→ **Records supplied**
■ ■ ■ ■ ■
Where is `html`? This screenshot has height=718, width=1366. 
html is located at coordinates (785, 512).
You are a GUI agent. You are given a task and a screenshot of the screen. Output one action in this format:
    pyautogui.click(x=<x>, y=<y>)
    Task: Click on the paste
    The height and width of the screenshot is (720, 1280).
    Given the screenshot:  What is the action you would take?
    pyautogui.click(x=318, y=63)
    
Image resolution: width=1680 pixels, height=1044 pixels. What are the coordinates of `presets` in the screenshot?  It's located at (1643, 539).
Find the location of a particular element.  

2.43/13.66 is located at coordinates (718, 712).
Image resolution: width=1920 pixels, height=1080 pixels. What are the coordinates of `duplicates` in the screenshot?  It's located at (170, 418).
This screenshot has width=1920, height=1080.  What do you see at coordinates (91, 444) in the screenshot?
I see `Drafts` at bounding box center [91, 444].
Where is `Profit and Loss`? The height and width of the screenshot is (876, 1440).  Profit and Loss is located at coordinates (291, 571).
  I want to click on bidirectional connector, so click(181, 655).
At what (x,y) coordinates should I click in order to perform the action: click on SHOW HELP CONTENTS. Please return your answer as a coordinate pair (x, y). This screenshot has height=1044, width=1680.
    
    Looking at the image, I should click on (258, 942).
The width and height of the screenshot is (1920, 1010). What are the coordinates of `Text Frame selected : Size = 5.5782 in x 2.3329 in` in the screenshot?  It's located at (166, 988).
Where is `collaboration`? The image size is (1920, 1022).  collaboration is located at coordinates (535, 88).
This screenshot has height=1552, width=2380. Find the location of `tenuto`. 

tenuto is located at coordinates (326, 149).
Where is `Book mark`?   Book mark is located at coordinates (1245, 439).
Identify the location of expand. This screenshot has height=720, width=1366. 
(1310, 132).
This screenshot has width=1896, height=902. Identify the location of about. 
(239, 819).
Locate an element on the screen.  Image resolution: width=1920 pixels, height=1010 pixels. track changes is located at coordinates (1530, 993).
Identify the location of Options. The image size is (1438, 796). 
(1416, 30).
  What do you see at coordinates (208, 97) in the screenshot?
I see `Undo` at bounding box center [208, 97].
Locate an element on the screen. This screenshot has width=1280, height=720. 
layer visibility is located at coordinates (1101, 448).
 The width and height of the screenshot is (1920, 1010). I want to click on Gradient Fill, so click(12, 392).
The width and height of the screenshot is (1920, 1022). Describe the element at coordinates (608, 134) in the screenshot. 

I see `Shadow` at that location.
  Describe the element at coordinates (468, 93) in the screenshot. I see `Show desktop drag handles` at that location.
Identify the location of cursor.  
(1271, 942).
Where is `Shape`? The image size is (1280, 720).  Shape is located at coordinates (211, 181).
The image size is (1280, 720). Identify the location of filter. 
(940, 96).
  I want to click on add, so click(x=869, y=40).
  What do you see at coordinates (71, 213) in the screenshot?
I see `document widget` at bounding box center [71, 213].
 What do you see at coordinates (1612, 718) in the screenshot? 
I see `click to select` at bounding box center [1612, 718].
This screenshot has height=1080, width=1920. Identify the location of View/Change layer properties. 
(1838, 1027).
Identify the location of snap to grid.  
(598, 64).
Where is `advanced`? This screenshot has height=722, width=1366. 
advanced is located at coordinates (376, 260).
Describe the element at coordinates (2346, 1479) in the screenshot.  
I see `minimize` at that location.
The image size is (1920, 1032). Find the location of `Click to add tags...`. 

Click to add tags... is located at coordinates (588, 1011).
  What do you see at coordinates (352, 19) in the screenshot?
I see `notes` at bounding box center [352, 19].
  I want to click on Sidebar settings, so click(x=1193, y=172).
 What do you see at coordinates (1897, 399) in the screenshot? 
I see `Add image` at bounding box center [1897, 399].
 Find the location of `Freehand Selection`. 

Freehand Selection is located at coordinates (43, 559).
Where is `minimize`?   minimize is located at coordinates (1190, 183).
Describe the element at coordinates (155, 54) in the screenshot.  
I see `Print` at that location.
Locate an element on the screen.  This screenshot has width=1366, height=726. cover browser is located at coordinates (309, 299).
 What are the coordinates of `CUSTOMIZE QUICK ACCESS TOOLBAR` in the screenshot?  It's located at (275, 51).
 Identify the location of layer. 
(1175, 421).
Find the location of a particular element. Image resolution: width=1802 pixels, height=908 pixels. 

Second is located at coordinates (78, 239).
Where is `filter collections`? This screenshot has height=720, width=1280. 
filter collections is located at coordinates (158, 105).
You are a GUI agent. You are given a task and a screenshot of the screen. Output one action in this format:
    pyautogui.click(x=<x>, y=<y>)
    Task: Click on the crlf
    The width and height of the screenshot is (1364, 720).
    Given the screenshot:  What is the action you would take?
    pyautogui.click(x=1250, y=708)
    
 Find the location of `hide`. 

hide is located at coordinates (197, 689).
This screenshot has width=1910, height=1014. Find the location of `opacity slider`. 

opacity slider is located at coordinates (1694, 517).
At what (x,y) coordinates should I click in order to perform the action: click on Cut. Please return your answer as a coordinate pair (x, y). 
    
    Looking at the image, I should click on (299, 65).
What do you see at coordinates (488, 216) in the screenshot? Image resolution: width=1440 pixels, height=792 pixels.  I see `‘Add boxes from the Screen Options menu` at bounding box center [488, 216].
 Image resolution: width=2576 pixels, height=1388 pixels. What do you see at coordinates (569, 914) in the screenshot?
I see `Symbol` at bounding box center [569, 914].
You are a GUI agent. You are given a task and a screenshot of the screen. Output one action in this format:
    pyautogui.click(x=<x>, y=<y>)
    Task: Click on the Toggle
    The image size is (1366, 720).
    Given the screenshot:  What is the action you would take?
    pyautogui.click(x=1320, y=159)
■ ■ ■ ■ ■
→ **What is asked**
Update the items starting at the line that contains "This screenshot has width=1910, height=1014." and ending at the line that contains "Looking at the image, I should click on (299, 65).": swap "Find the location of" for "Locate" and leave the rest of those lines unchanged.

→ **Complete output**
This screenshot has width=1910, height=1014. Locate `opacity slider`. 

opacity slider is located at coordinates (1694, 517).
At what (x,y) coordinates should I click in order to perform the action: click on Cut. Please return your answer as a coordinate pair (x, y). 
    
    Looking at the image, I should click on (299, 65).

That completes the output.